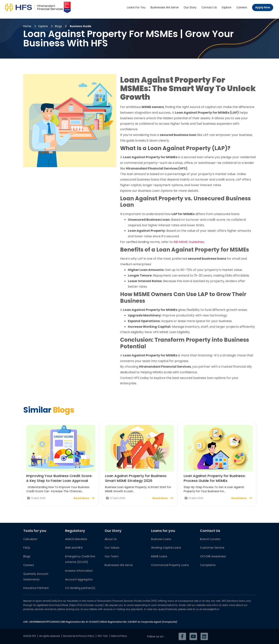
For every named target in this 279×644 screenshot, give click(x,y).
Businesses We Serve (165, 7)
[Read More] (93, 498)
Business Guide (80, 26)
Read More (81, 498)
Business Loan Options (155, 191)
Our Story (190, 7)
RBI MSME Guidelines (189, 242)
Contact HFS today (135, 378)
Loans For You (136, 7)
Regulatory (75, 530)
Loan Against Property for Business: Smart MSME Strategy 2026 (136, 478)
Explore (227, 7)
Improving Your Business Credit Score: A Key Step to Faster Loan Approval (59, 478)
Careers (242, 7)
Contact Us (209, 7)
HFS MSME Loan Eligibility (171, 332)
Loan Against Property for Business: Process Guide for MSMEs (215, 478)
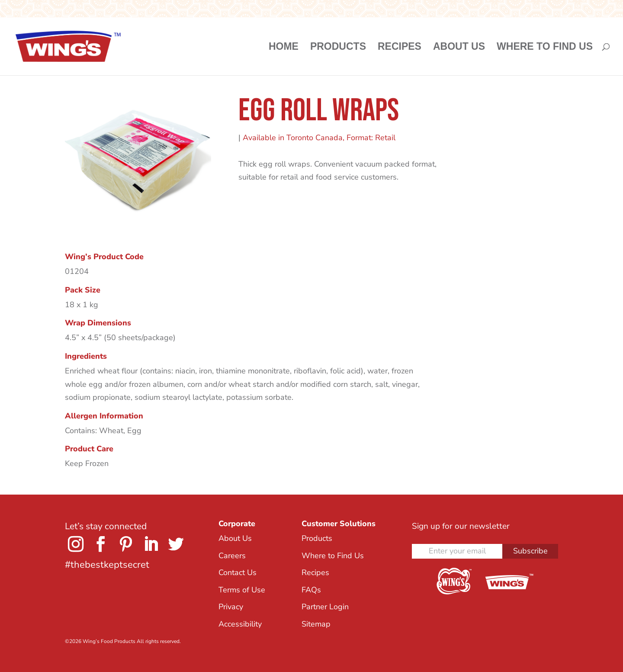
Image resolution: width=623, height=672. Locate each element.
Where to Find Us (545, 48)
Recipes (399, 48)
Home (283, 48)
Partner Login (325, 607)
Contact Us (238, 572)
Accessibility (240, 624)
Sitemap (316, 624)
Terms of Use (242, 590)
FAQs (311, 590)
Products (338, 48)
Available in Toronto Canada (292, 138)
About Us (459, 48)
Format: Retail (371, 138)
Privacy (231, 607)
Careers (232, 556)
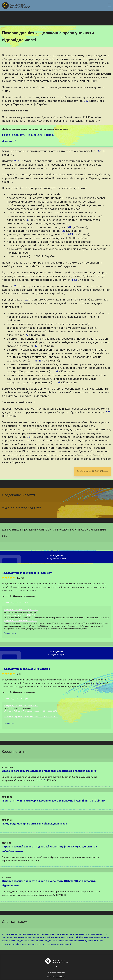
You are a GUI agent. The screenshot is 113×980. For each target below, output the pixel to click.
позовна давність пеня (13, 934)
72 (27, 335)
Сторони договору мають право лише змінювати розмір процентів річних (49, 771)
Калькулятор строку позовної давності (27, 573)
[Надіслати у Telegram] (60, 512)
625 (43, 780)
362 (28, 220)
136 (35, 361)
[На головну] (16, 5)
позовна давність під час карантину (71, 934)
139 (58, 382)
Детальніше (9, 141)
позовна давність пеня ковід (25, 941)
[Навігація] (109, 5)
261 (108, 412)
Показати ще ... (10, 633)
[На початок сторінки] (57, 967)
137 (41, 361)
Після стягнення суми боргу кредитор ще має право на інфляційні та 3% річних (53, 800)
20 (27, 299)
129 (37, 346)
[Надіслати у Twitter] (55, 512)
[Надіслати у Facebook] (52, 512)
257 (99, 151)
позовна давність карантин (39, 934)
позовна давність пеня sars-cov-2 (33, 937)
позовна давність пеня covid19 (66, 937)
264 (29, 437)
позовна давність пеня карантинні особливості (51, 944)
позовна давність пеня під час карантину (59, 941)
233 (16, 286)
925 (70, 234)
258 (16, 161)
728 (63, 231)
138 (56, 371)
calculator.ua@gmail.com (56, 973)
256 (86, 101)
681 (68, 227)
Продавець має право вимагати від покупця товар (34, 824)
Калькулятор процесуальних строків (26, 669)
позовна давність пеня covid (18, 944)
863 (74, 280)
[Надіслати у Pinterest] (58, 512)
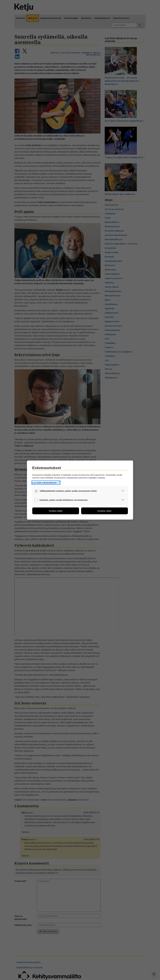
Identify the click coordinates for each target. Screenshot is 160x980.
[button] (123, 491)
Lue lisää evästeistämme (46, 482)
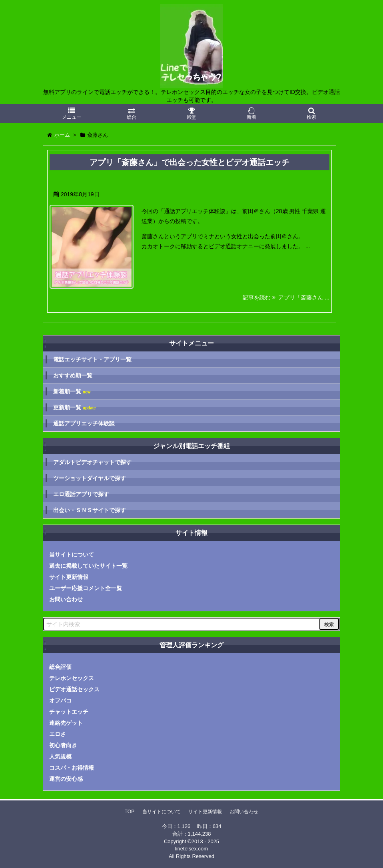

----------------------------------------

Exercise details:
Starting at the beginning of the data and stopping after the line containing "Детальніше (9, 141)", reproduce every line with all text left as is, but multiply each pair of click coordinates by 0.3 and round to whole numbers, with halves rounded up. Leave out the pictures.

Problem solution:
For every named target in this 279×644 screenshot, give click(x,y).
Businesses We Serve (50, 2)
[Read More] (28, 149)
Business Guide (24, 8)
Read More (24, 149)
Business Loan Options (47, 57)
Our Story (57, 2)
RBI MSME Guidelines (57, 73)
Contact HFS today (41, 113)
Loans For You (41, 2)
Regulatory (23, 159)
Loan Against Property for Business: Smart MSME Strategy 2026 (41, 143)
Explore (68, 2)
Improving Your Business Credit Score: A Key Step to Faster Loan Approval (18, 143)
Careers (73, 2)
Contact Us (63, 2)
HFS MSME Loan Eligibility (51, 100)
Loan Against Property for Business: Process Guide for MSMEs (65, 143)
Image resolution: width=623, height=672. Locate each element.
Where to Find Us (164, 14)
Recipes (120, 14)
Home (85, 14)
Partner Login (98, 182)
Contact Us (71, 172)
Accessibility (72, 187)
Sitemap (95, 187)
Terms of Use (73, 177)
FAQs (93, 177)
Products (101, 14)
Available in Toronto Canada (88, 41)
About Us (138, 14)
Format: Retail (111, 41)
Privacy (69, 182)
Careers (70, 167)
You are a GUI agent. The screenshot is 113×980. For each target below, output the pixel to click.
позовна давність пеня (4, 280)
72 (8, 101)
Сторони договору мають право лише змінювати розмір процентів річних (15, 231)
Калькулятор строку позовної давності (8, 172)
[Надіслати у Telegram] (18, 154)
625 (13, 234)
362 (8, 66)
136 (11, 108)
[На головну] (5, 2)
позовна давність під час карантину (21, 280)
139 (17, 115)
Детальніше (3, 42)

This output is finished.